-- start of EXTRACTED MATERIAL --

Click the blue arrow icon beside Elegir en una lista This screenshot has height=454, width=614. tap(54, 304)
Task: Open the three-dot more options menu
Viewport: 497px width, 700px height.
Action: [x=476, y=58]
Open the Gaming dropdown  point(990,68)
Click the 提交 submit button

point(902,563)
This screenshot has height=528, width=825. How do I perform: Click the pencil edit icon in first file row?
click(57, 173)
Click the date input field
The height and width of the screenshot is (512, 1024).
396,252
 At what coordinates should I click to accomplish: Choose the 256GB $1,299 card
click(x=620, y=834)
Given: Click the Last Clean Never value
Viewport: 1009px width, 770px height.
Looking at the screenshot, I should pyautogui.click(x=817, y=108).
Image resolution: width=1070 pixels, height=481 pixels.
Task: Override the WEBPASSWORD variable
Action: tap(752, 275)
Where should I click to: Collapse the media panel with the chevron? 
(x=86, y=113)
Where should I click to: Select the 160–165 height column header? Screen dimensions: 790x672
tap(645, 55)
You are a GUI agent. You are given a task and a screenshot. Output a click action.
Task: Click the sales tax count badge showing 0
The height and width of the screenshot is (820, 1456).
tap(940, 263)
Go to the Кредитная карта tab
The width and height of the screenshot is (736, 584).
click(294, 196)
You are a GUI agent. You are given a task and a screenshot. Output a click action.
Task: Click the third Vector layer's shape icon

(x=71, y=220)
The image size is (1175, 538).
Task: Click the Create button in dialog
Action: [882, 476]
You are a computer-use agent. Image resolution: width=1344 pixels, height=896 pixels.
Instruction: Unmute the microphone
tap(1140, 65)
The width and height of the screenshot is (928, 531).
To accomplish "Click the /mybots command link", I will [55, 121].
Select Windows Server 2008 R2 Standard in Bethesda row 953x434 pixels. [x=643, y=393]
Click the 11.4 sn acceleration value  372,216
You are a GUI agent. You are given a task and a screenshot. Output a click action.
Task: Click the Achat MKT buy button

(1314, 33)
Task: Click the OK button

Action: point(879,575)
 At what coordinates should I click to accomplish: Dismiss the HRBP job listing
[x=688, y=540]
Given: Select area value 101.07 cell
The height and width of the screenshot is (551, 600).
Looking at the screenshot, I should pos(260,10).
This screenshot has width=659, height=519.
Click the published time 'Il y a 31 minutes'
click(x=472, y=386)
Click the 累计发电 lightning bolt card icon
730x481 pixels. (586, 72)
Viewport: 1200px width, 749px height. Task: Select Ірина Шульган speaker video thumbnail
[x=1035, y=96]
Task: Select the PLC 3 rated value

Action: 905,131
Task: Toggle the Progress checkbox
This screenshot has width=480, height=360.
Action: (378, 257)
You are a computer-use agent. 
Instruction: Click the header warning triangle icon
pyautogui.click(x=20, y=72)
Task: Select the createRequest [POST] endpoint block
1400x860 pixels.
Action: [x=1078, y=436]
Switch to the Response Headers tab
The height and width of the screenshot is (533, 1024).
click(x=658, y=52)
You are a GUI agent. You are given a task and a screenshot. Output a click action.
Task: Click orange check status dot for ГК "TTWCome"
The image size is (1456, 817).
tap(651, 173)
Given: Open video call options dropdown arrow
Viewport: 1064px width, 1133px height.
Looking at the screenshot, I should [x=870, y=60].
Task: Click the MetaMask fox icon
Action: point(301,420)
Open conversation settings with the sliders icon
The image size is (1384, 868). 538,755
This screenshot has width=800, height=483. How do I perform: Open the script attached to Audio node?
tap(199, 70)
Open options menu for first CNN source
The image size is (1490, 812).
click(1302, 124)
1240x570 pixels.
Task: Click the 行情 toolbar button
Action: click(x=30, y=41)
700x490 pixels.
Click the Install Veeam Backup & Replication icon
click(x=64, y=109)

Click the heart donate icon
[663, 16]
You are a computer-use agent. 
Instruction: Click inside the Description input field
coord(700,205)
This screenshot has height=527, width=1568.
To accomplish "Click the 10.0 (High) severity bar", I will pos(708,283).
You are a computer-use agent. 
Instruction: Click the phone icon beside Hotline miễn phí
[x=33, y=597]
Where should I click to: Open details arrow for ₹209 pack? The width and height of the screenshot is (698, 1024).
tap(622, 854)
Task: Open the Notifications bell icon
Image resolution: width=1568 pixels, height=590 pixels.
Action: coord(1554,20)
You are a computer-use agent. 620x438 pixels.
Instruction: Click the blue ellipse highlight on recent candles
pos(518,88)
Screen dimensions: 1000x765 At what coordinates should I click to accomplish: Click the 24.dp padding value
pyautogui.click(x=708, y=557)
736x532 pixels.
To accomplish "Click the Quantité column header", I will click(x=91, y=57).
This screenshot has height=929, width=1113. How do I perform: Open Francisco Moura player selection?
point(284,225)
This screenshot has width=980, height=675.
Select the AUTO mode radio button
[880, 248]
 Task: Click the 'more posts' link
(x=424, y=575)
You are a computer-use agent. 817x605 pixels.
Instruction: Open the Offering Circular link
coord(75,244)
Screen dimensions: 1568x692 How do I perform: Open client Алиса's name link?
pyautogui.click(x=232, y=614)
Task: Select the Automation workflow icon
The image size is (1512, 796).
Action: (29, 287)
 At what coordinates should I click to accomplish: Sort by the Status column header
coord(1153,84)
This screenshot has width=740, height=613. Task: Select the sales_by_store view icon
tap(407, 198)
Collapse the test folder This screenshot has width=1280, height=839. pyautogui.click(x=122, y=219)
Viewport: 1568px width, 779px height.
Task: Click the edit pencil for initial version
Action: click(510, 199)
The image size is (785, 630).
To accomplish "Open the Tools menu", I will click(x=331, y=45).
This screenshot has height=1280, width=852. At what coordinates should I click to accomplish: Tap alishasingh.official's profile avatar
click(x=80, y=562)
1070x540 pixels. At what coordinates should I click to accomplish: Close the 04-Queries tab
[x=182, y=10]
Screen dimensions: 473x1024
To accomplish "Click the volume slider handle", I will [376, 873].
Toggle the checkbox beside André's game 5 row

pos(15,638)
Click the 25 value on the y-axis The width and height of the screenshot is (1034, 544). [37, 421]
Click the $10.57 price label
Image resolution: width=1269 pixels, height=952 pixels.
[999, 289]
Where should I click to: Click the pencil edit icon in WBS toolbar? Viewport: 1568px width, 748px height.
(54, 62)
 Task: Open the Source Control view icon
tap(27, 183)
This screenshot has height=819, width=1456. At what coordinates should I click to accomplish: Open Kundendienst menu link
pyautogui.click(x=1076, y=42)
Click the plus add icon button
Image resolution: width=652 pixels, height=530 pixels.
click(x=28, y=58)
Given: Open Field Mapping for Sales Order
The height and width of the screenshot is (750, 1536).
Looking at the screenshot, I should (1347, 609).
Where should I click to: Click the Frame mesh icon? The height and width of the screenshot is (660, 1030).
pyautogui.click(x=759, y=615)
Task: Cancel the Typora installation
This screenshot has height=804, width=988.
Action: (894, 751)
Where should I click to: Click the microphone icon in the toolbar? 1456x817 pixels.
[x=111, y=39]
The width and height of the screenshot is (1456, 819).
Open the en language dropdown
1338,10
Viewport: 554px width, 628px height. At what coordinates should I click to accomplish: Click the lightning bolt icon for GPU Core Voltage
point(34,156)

-- end of EXTRACTED MATERIAL --

THE REQUEST: Count the lines in the data above that contain the string "more". Give only the number.

TASK ANSWER: 2